One of the few places children do receive treatment is at relief camps
like the Jalozai Camp just outside Peshawar, where more than 12,000
children live, but they are a fraction of those fleeing the war.
Millions of FATA residents have been displaced, but the authorities
believe less than 20 percent have spent time in relief camps.
“What little resources are available are spent on camps, and that…

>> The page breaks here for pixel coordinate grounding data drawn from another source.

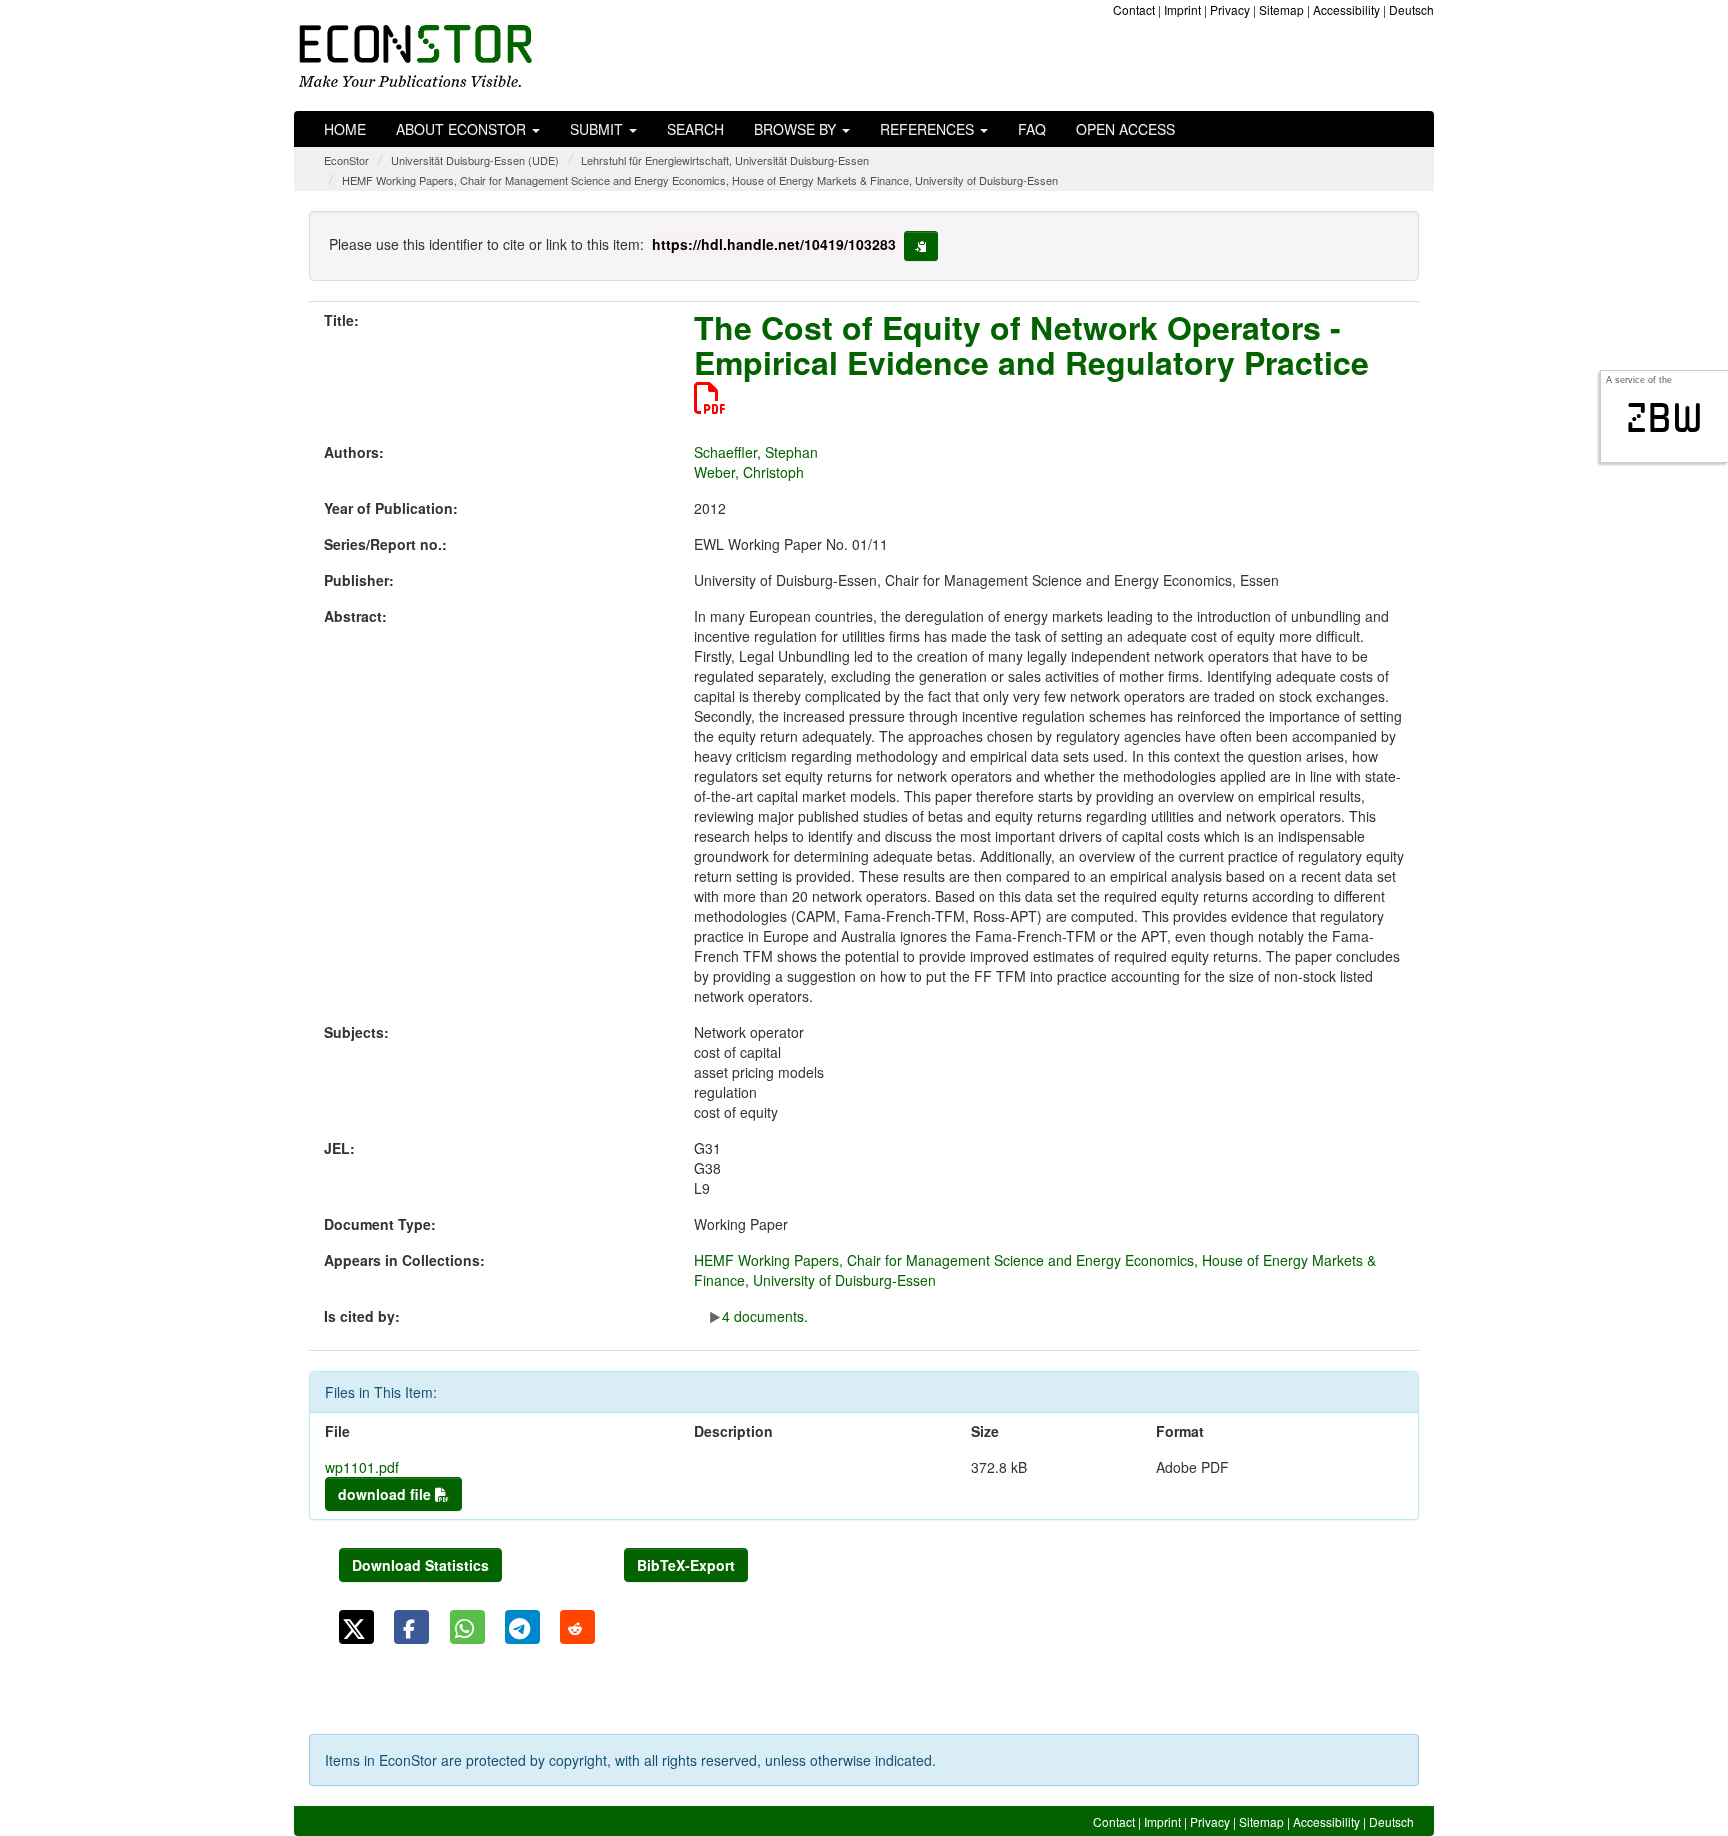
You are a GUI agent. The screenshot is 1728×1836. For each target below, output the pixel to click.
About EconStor (463, 129)
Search (695, 129)
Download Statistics (420, 1565)
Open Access (1125, 129)
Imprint (1182, 9)
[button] (356, 1627)
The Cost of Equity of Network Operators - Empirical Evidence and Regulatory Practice (1031, 344)
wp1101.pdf (362, 1467)
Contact (1134, 9)
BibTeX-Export (686, 1565)
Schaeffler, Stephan (756, 452)
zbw (1664, 418)
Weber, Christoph (749, 472)
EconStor (346, 160)
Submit (598, 129)
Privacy (1230, 9)
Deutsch (1411, 9)
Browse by (797, 129)
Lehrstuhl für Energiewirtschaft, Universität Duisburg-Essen (725, 160)
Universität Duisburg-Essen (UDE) (475, 160)
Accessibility (1346, 9)
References (929, 129)
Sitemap (1281, 9)
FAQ (1032, 129)
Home (345, 129)
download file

[covers] only a fraction of the population,” Ali Askar, a professor at
the University of Peshawar who is researching the impact of conflict on
children, told IRIN.
“The situation is so chaotic that nobody cares about these children and
the future of this region,” he said. “If proper attention is not given
to these children, they will definitely go on to a life of crime, if
they don't become lethal assets for terror networks.”
No fun and games
After 11 September 2001, Al-Qaeda set up special camps in North
Waziristan to train children, a task that was overseen for years by the
group's top leadership. A special group of child fighters, called Jaish
ul Tifal, was set up. The original camps are closed now, and most of the
Arab instructors have fled Pakistan, but the tactic has inspired a host
of other groups in North Waziristan to start their own programmes to
recruit children.
During the offensive to retake the Swat valley from Taliban militants in
2009, the Pakistani military claimed to have stumbled on a
training camp
for child suicide bombers and recovered some 200 children prepared to
carry out suicide missions. The children told local authorities that
before the raid there were 1,200 other children in the camp, many either
bought at prices ranging from US$700 to $1,400, or taken forcibly from
their parents to be trained as suicide bombers.
Children as young as 12 have appeared in propaganda videos released by the Taliban, beheading prisoners.